PROVIDED MATERIAL:

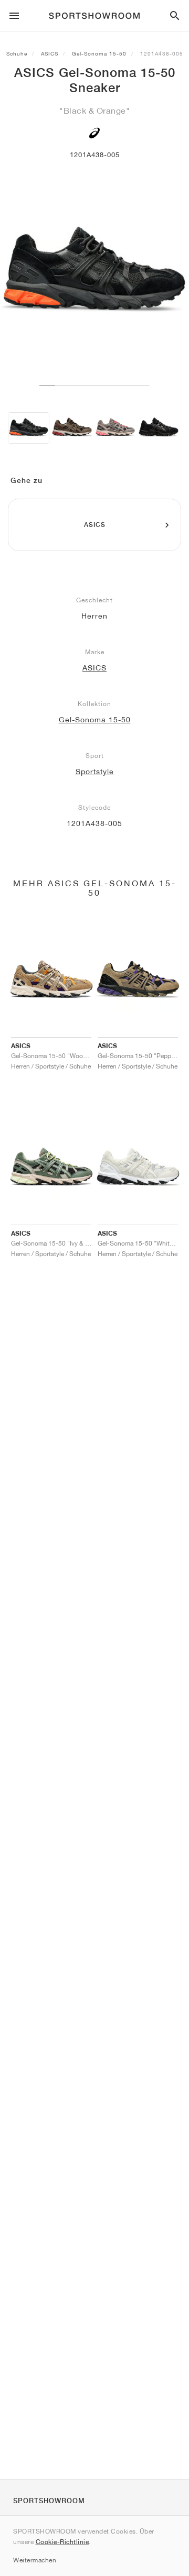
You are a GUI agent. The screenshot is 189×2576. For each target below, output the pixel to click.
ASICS (49, 53)
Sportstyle (95, 771)
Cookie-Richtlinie (62, 2542)
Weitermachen (34, 2560)
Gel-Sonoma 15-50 (99, 53)
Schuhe (16, 53)
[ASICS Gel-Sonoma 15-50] (28, 428)
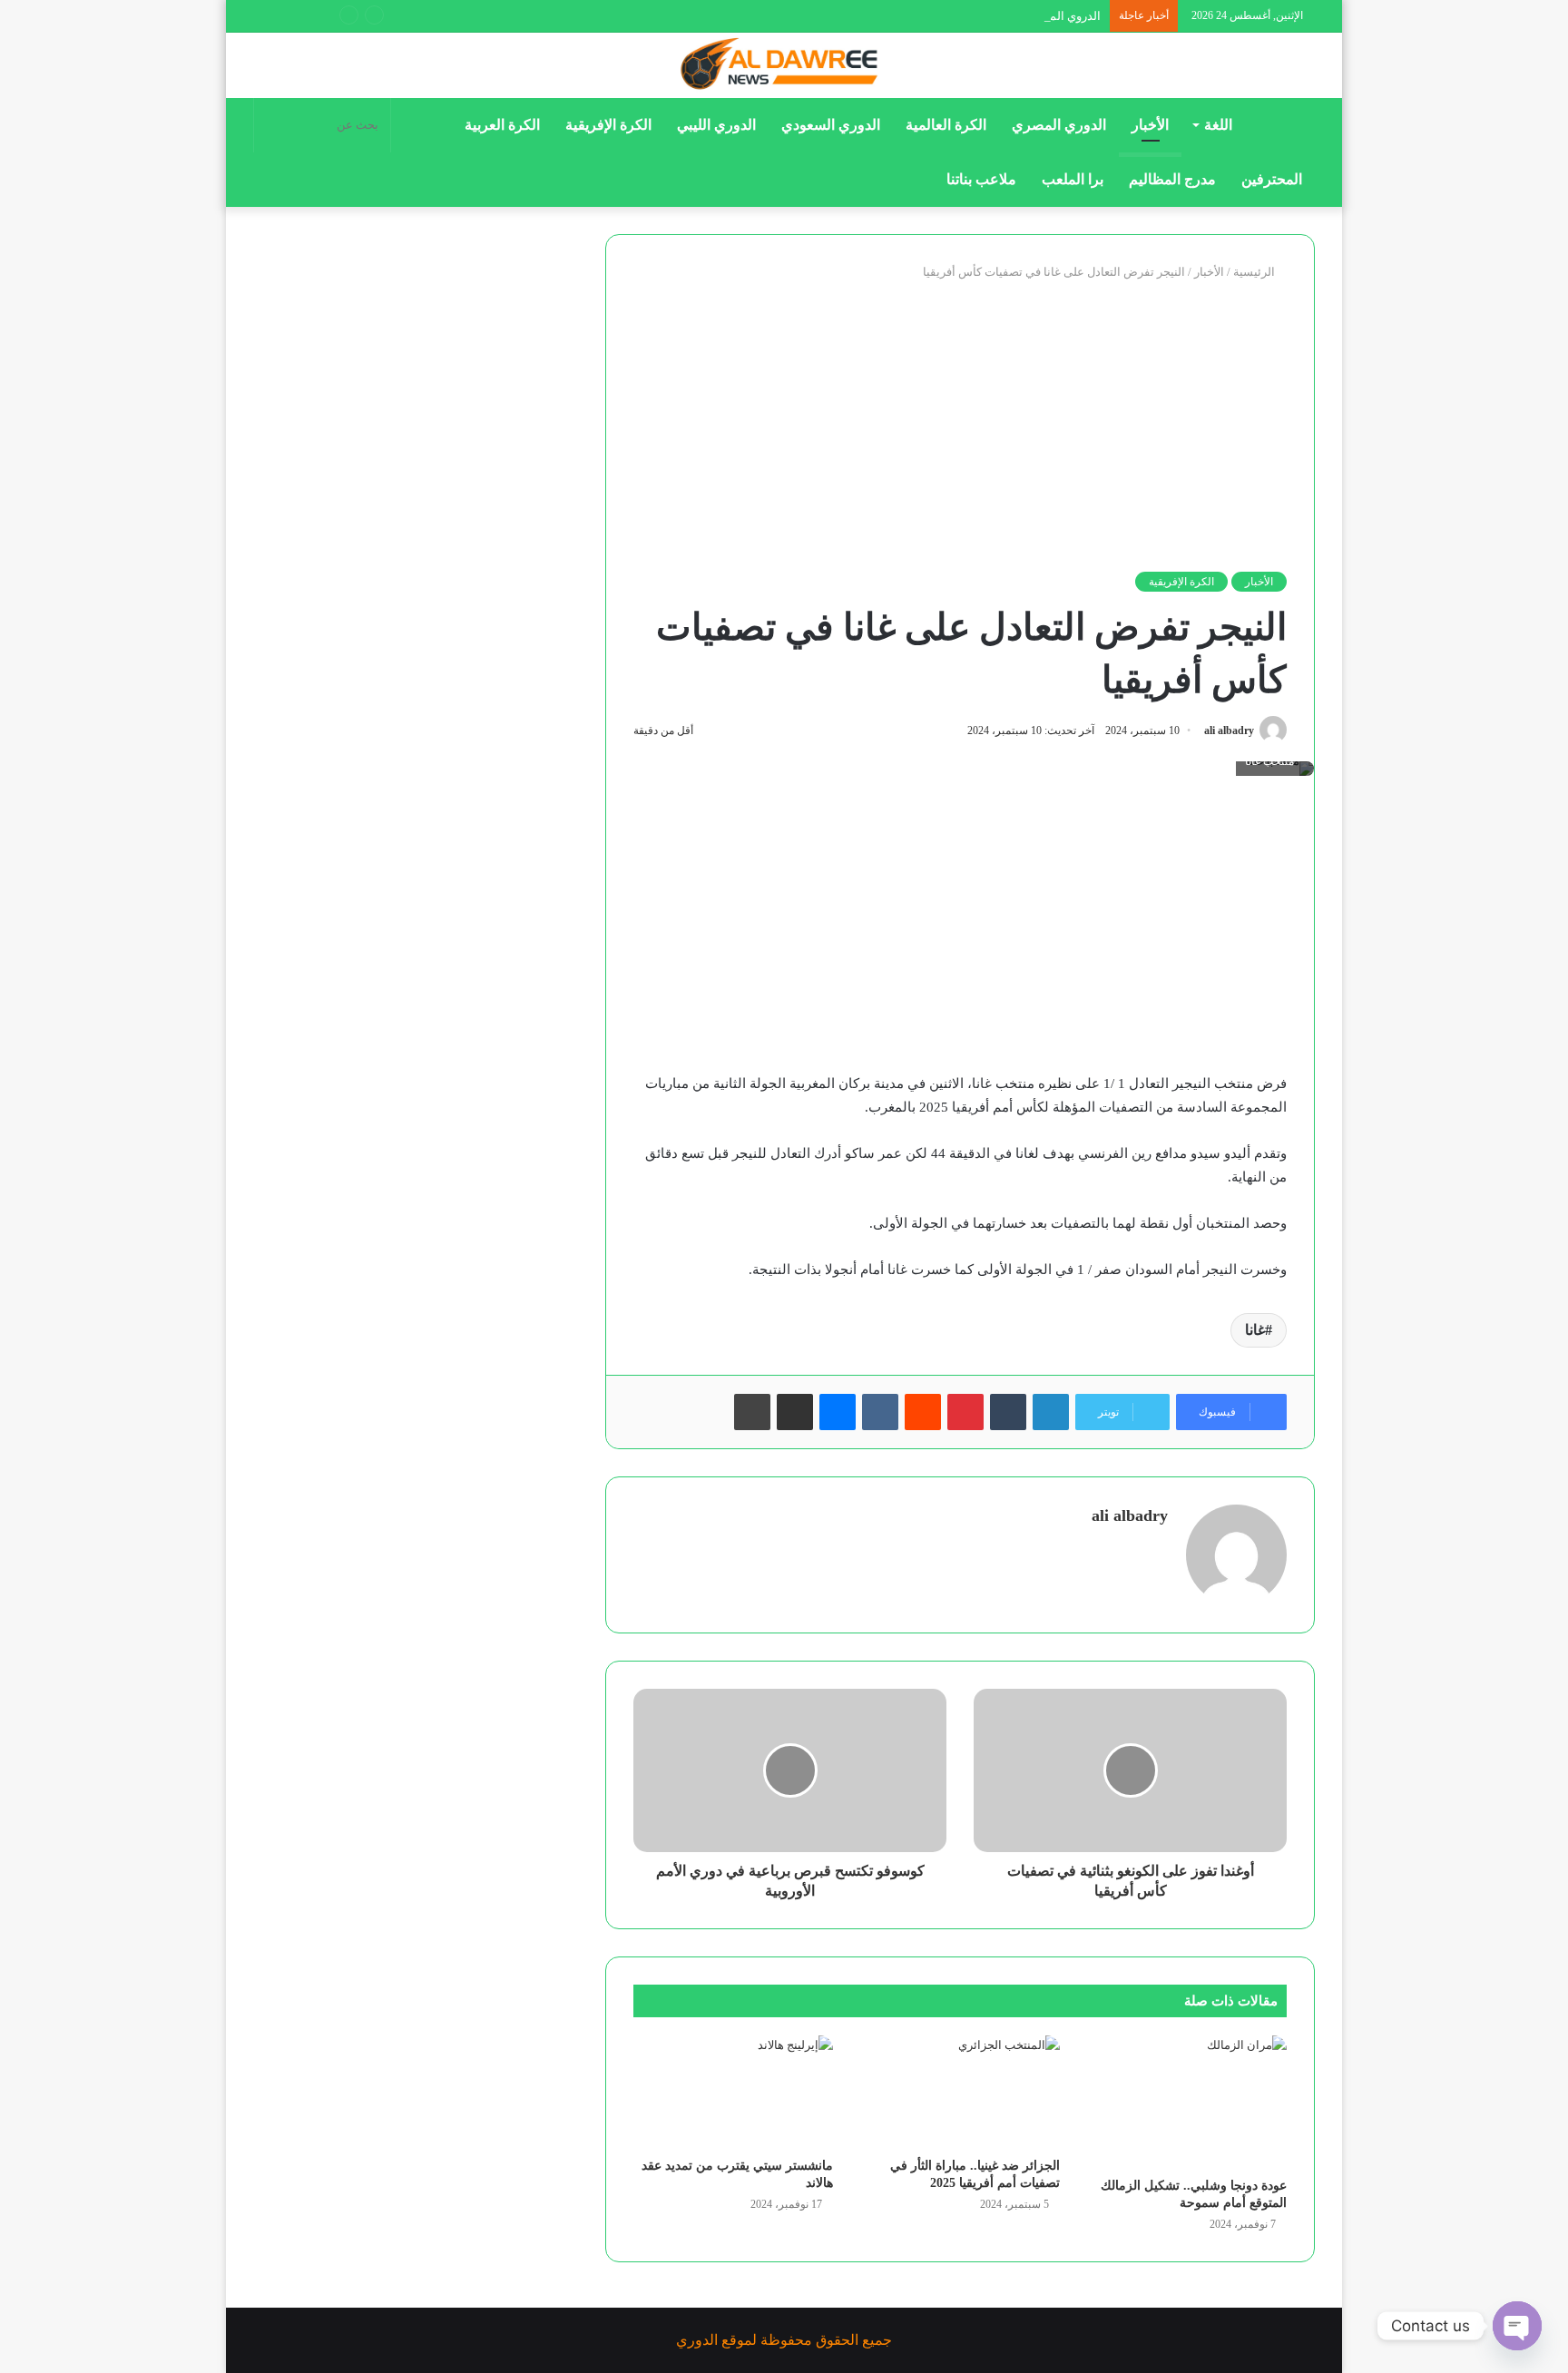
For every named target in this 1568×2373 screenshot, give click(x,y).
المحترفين (1271, 179)
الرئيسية (1255, 272)
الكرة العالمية (946, 124)
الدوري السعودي (830, 124)
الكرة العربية (502, 124)
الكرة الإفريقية (608, 124)
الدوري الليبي (716, 124)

TASK GOAL: What the response needs is every entry, repeated exactly, and none of the pictures.

EXERCISE OUTPUT:
You are a GUI agent. The screenshot is 189×2576. For each target below, output the pixel to click.
ASICS (49, 53)
Sportstyle (95, 771)
Cookie-Richtlinie (62, 2542)
Weitermachen (34, 2560)
Gel-Sonoma 15-50 (99, 53)
Schuhe (16, 53)
[ASICS Gel-Sonoma 15-50] (28, 428)
For every named target in this 1568×2373 screenshot, give click(x,y).
المحترفين (1271, 179)
الرئيسية (1255, 272)
الكرة العالمية (946, 124)
الدوري السعودي (830, 124)
الكرة العربية (502, 124)
الكرة الإفريقية (608, 124)
الدوري الليبي (716, 124)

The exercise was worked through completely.